Tradition inventée à tous égards : l’événement fondateur n’eut jamais lieu ailleurs que dans l’imagination d’Aymerix, mais il instaure un sentiment de continuité avec ce passé fictif. La course du sapeur correspond à cette « production de rituels », inventée dans le seul but de créer une occasion festive qui réunit les membres du groupe, selon une mécanique qui obéit à celle décrite par Eric Hobsbawn : « le passé, réel ou fictif, auquel [ces traditions] se réfèrent, implique des pratiques stables, formalisées de manière normative, se prêtant à la répétition » et qui tend à renforcer certaines valeurs fictives professées par ce groupe de mercenaires (1995). On ne peut parler stricto sensu de fakelore au sens que Richard M. Dorson donnait à ce mot, c’est-à-dire d’inventions inauthentiques données comme traditionnelles30 : personne n’est dupe, et ces forgeries n’ont pas de but idéologique ou commercial, contrairement à la pizza margherita, emblème du fakelore (Nowak 2014) ; on peut rapprocher ces inventions en revanche d’une forme de « folklorisme littéraire » dépourvu d’intentions trompeuses, tel que le définit Marija Stanokik (1996). Ce mythe du sapeur n’est par exemple pas sans lien avec les légendes forgées autour des « géants » carnavalesques dans le Nord de la France, au début du XXe siècle, dans le but de donner une identité à une commune ou à un canton. Ainsi, à Bourbourg, le carillonneur Gédéon est censé avoir averti la population de l’arrivée des Espagnols au XVIIe siècle, et avoir sauvé la ville : toute la petite commune se retrouve chaque année, à la Saint-Jean, autour de ce héros inventé de toutes pièces en 192831. Sylvain Lesage considère qu’« Il faut alors faire du géant le point sur lequel se cristallise la mémoire de la ville, mémoire souvent inventée, mais structurante de la cohérence du corps urbain » (2004). Le sapeur des Black Birds, ou encore le Borgne, hologramme d’un ancien soldat supposé être autrefois mort au combat, jouent le même rôle en jeu que le géant flamand, symbole de sociabilité régionale et susceptible également « d’assurer la mémoire collective », comme l’écrit encore l’historien. La fictionnalité de ces traditions, qu’elles soient régionales ou ludiques, n’obère en rien la profondeur ou la réalité de la sociabilité qu’elle permet, dans un semblable contexte festif ou du moins récréatif, mais que la seule considération du divertissement ne saurait épuiser32.

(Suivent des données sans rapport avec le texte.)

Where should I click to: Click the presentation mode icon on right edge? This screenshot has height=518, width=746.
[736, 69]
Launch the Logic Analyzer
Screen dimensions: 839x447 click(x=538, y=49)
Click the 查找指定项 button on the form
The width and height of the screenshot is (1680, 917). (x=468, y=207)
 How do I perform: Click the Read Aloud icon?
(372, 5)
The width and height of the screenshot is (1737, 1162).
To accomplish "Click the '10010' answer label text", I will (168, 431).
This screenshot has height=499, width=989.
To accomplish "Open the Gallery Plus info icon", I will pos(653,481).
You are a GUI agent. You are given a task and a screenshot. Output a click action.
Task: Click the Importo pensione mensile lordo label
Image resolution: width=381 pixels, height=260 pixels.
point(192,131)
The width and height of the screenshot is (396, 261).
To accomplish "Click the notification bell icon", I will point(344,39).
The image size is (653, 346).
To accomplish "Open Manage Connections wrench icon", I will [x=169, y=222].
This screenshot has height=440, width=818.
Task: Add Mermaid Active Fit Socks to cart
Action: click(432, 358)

Le Borgne, hologramme d’un ancien soldat supposé être autrefois mort au combat.

Troisième notion, enfin, susceptible d’aider à comprendre comment la fiction peut générer un sentiment d’appartenance bien réel : celle de communauté imaginée. Benedict Anderson avait élaboré cette catégorie pour expliquer la genèse et la nature du nationalisme. Selon lui, le sentiment national n’est pas fondé sur un substrat objectif (terroir, langue, culture, religion…) : il n’est qu’une construction imaginaire. L’idée de nation serait ainsi, d’après Anderson, une fiction qui donne artificiellement aux membres d’une société un sentiment de proximité avec des anonymes supposés partager un certain nombre de valeurs communes (une langue, une patrie, etc.). C’est pourquoi la nation lui apparaît comme une « communauté imaginaire », ses membres ayant l’impression illusoire d’être unis par les mêmes liens que des villageois d’autrefois.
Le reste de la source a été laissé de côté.